Top Sector Life Sciences & Health (LSH) entails a broad scope of disciplines, from pharmaceuticals to medical technology and from healthcare infrastructure to vaccination. To realise its mission – vital citizens in a healthy economy - the Top Sector builds on the strengths of the Dutch LSH sector to address the biggest societal challenges in prevention, cure and care. By funding multidisciplinary public-private partnerships (PPPs) the Top Sector aims to facilitate innovation. Here we give an overview of  a number of funded R&D projects by Top Sector LSH. The page is updated continuously.

Linking VASculopathy and Fibrosis with Autoimmunity in Systemic Sclerosis

Linking VASculopathy and Fibrosis with Autoimmunity in Systemic Sclerosis (VASFASS

The departments Rheumatology and Internal Medicine of the LUMC, together with Galapagos will join forces in a project linking vasculopathy and fibrosis with autoimmunity in Systemic Sclerosis (SSc). The collaboration between the research group of Dr De Vries-Bouwstra (Department of Rheumatology), Prof Van Zonneveld (Department of Internal Medicine) and Galapagos enables application of novel techniques including human microvessel-on-a-chip models and high-through-put assays aiming at target discovery in a large and well-described cohort of SSc patients.

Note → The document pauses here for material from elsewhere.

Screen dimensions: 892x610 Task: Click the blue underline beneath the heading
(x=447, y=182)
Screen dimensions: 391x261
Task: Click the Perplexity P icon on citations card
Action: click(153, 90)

SSc is a severe auto-immune disease that is characterised by excessive fibrosis of the skin and vasculopathy. In addition to skin, several organs, including the heart and lungs can be affected. Prognosis differs between subgroups of patients and is determined by the extent of organ involvement. Patients with a mild form of SSc have a 10-year survival rate of 75%; whereas patients with a severe form have a 10-year survival rate of 55%. Currently, treatment options are limited and a cure for the disease does not exist. 

Vascular damage is among the earliest pathological hallmarks of the disease. The discovery of several functional vascular autoantibodies that associate with disease severity and mortality in SSc indicate a link between vasculopathy, autoantibodies and fibrosis. Using the human microvessel-on-a-chip model we will expose human endothelial cells to blood derived from SSc patients to identify which antibodies and/ or other factors cause vascular damage. In addition, transformation of endothelial cells to mesenchymal cells that induce fibrosis after exposure to SSc sera will be studied. High-throughput assays will be applied to identify relevant targets for interfering both with vasculopathy and fibrosis.  

In summary, this project aims to understand what causes vasculopathy and fibrosis in SSc to improve prediction of disease outcome and to identify essential factors in the pathogenic process of fibrosis as a starting point for development of novel therapeutics.